▸ **TASK REQUIREMENTS**
Write out nothing except the lines of the entries below, from the first through the one containing "Compartir (62, 1597)", exactly and without pictures.

---------- LISTED ENTRIES

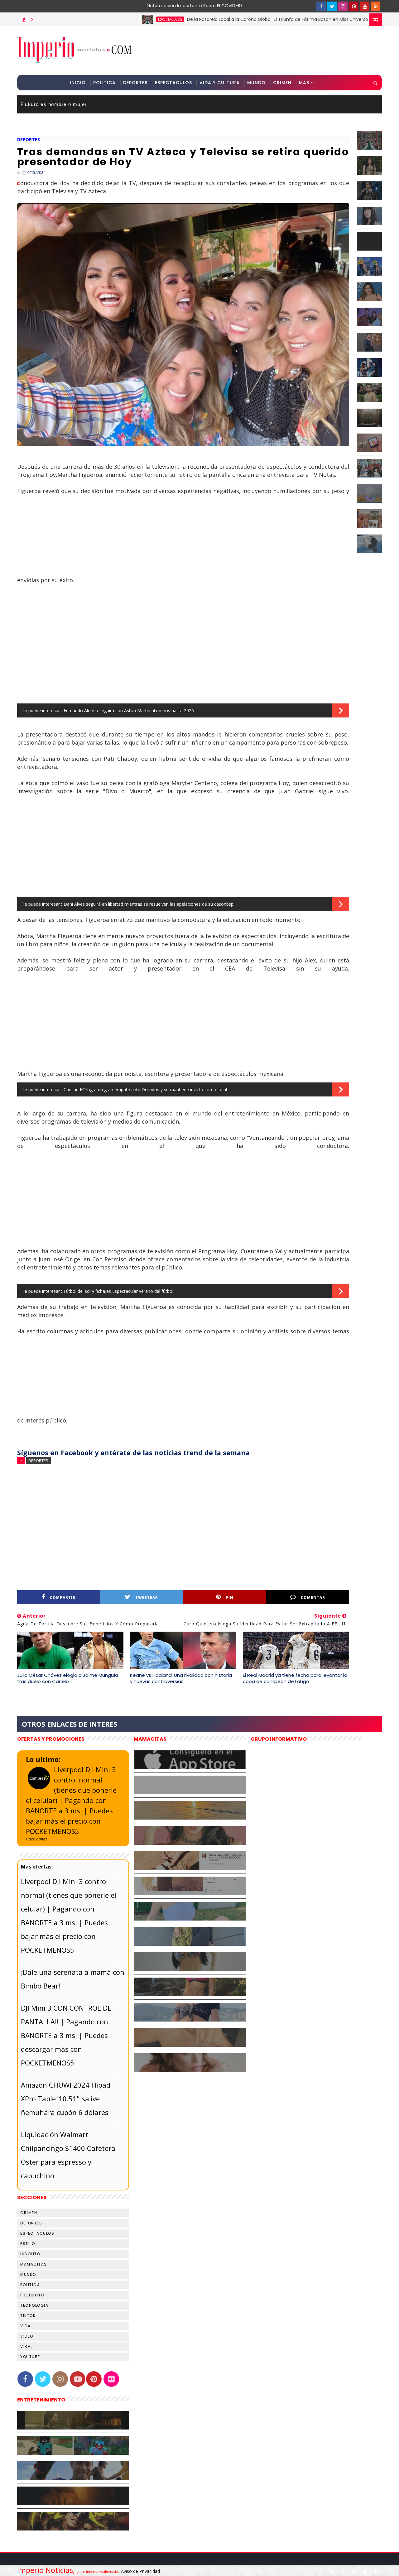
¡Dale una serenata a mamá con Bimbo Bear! (72, 1978)
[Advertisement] (267, 50)
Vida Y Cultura (220, 82)
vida (25, 2326)
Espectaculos (173, 82)
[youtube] (364, 6)
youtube (30, 2356)
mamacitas (33, 2264)
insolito (30, 2254)
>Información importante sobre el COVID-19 (170, 5)
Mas (304, 82)
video (26, 2336)
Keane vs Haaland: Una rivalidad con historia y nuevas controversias (181, 1678)
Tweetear (146, 1597)
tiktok (28, 2315)
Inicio (78, 82)
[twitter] (332, 6)
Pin (229, 1597)
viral (26, 2346)
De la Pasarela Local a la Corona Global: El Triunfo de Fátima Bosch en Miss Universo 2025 (219, 19)
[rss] (375, 6)
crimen (28, 2212)
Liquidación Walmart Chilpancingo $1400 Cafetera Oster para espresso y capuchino (68, 2155)
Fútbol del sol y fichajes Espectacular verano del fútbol (118, 1291)
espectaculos (106, 19)
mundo (28, 2274)
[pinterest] (353, 6)
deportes (28, 139)
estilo (27, 2243)
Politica (104, 82)
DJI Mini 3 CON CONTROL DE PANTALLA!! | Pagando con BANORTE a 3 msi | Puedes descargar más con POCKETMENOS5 (66, 2035)
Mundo (256, 82)
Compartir (62, 1597)
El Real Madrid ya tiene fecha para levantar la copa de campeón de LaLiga (295, 1678)
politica (30, 2284)
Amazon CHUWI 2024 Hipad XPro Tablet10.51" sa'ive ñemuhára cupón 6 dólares (65, 2098)
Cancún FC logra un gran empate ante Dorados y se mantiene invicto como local (145, 1089)
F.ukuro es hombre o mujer (54, 104)
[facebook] (321, 6)
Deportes (135, 82)
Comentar (313, 1597)
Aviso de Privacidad (140, 2571)
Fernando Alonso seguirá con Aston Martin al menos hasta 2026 (129, 710)
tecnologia (34, 2305)
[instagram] (343, 6)
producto (32, 2295)
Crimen (282, 82)
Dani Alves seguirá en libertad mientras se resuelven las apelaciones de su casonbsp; (149, 904)
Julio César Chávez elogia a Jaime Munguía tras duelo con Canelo (67, 1678)
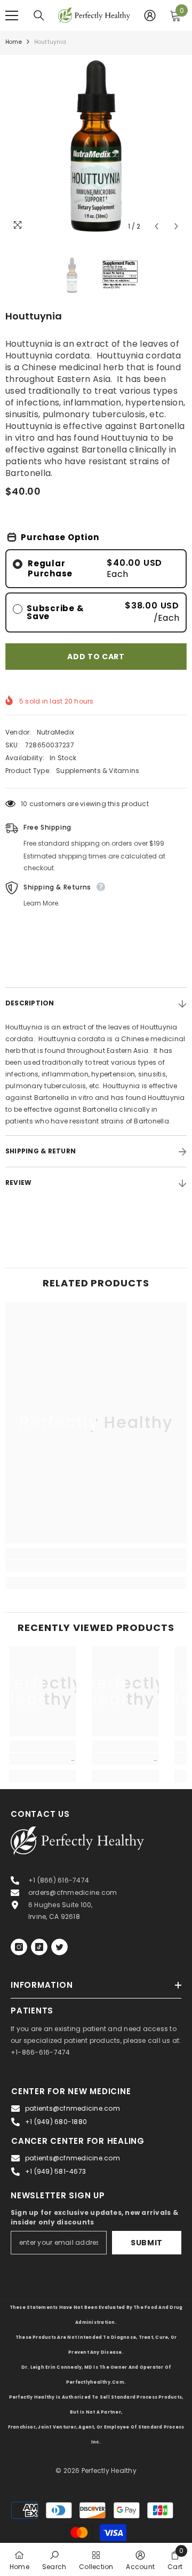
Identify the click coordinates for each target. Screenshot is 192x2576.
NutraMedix (55, 732)
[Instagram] (19, 1947)
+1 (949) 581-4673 (55, 2171)
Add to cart (96, 656)
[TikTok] (39, 1947)
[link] (96, 1566)
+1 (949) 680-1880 (56, 2121)
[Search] (39, 15)
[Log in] (150, 15)
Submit (147, 2242)
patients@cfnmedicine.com (72, 2108)
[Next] (176, 226)
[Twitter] (59, 1947)
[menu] (11, 15)
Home (13, 42)
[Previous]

--------------------

▸ **TASK SOLUTION**
¡Dale una serenata a mamá con Bimbo Bear! (72, 1978)
[Advertisement] (267, 50)
Vida Y Cultura (220, 82)
vida (25, 2326)
Espectaculos (173, 82)
[youtube] (364, 6)
youtube (30, 2356)
mamacitas (33, 2264)
insolito (30, 2254)
>Información importante sobre el COVID-19 (170, 5)
Mas (304, 82)
video (26, 2336)
Keane vs Haaland: Una rivalidad con historia y nuevas controversias (181, 1678)
Tweetear (146, 1597)
tiktok (28, 2315)
Inicio (78, 82)
[twitter] (332, 6)
Pin (229, 1597)
viral (26, 2346)
De la Pasarela Local a la Corona Global: El Triunfo de Fátima Bosch en Miss Universo 2025 (219, 19)
[rss] (375, 6)
crimen (28, 2212)
Liquidación Walmart Chilpancingo $1400 Cafetera Oster para espresso y capuchino (68, 2155)
Fútbol del sol y fichajes Espectacular verano del fútbol (118, 1291)
espectaculos (106, 19)
mundo (28, 2274)
[pinterest] (353, 6)
deportes (28, 139)
estilo (27, 2243)
Politica (104, 82)
DJI Mini 3 CON CONTROL DE PANTALLA!! | Pagando con BANORTE a 3 msi | Puedes descargar más con POCKETMENOS5 (66, 2035)
Mundo (256, 82)
Compartir (62, 1597)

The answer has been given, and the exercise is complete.